Actor Chris Wood's screen time ranged from PBS drama Mercy Street to HBO's Emmy Award winning series Girls and The CW, Containment and The Vampire Diaries series. Supergirl fans, also on the CW, recognize him as Mon-El, who had a troubled relationship with the titular heroine, played by Melissa Benoist (Wood's real-life bride). After wrapping up the third season of Supergirl, the 31-year-old actor, who studied musical theater in North Carolina before moving west, took time out of acting to pursue other interests, including writing and directing a short film, The Stew; cheer for your beloved Yankees; and found a non-profit mental health awareness organization that, in just two years, donated $ 350,000.00 from selling branded products to mental health organizations.
What have you been working on since leaving Supergirl?

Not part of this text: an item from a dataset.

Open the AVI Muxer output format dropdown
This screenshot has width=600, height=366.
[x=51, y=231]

Since leaving Supergirl, I have devoted all my time to writing and working for my non-profit organization, IDONTMIND. I needed to take a break from acting, and I'm excited to be back on active duty now that I've taken some time off. I'm really working to keep myself sane and with a selective mindset, so I don't feel suffocated again. I'm developing a project that I wrote - which is incredibly exciting, but I still can't talk about it - and I wrote other projects.
Why did you want to make your short film, The Stew?

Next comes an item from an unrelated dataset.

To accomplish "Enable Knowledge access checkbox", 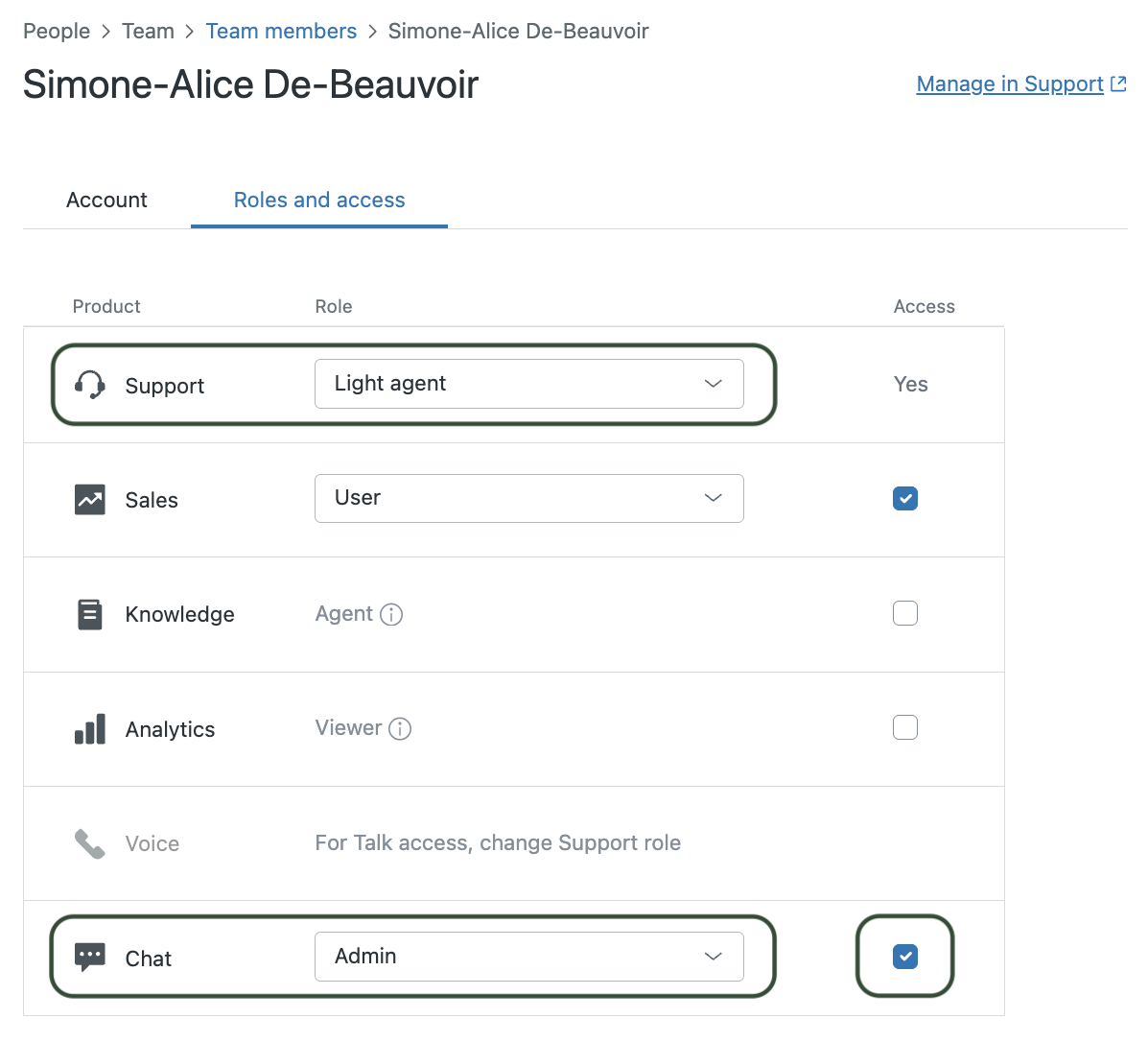I will point(904,613).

So The Stew came at a time when trying to recover that creative power. I had to do something that felt good to do and that allowed me to take risks and tell stories in a way that I wanted to tell, regardless of what other people thought. I created something really peculiar and unique, which I am proud of, despite any flaws.
Does being an actor influence your writing and direction?
I grew up writing and making shorts and, in college, my focus had shifted almost entirely to acting. It wasn't consciously, it's just exactly what happened. I never stopped writing, but I was really doing it just for me. As an actor, I was very lucky to have had so many opportunities and worked more or less nonstop for a few years, but I was not in the same hurry to act that I used to be, and my need to write and create content was only getting stronger.
Why is mental health so important to you?
A while ago, I had an incredibly difficult year that left me juggling sadness and depression. My coping mechanism was to shut down and not talk about it. When people asked how I was doing, I just ended the conversation and said I was fine. For a few years, that was how it acted. And it was terrible. I didn't really recover until the first time I decided to be really honest about what I was feeling and what I had been through. Instead of shutting myself out to people when they asked me how I was doing, I started to respond with, "Oh, I don't care, I can talk about it." Just that little change in my response to people changed everything. I didn't admit there was a problem, so how could I get help? Only when I admitted that I was not well could I start looking for ways to improve.
Why did you start your own organization, IDONTMIND?
The healing process. I was starting to work with mental health organizations in order to be able to give back and I was thinking: every approach I see is for insiders, for people who already know mental health and it is a problem and needs attention. It occurred to me that we might need to try something different to reach more people. … If it is true that 1 in 4 people in the world experience mental illnesses in their life, then we were all close to someone who suffered. And that means that we can all relate and we should all be able to talk about it. So, I founded IDONTMIND in 2017. It is a mental health awareness campaign that works to defeat stigma, inspiring conversations. The idea is that the more we talk about mental health, the more we normalize, so we do everything possible for people to talk.
What is the difference between your organization and other mental health nonprofits?
I came to this idea that people talk more about what they are wearing than how they are feeling. And I thought, "Oh, I can just try to use that as a resource". It's all about style and message. And it's in your face and people will be very afraid of it. It is very little, punches and brings meaning. So we chose a name that makes you ask what it means, what will start a conversation. We chose a style [T-shirt, sweatshirt, cap and other items printed with “IDONTMIND”] that is minimal and can easily fit into your everyday wardrobe. But it is clearly about mental health. Whatwe can appeal to people's curiosity. We hope to make it interesting for people to buy, use, share, chat, publish and manage a dialogue.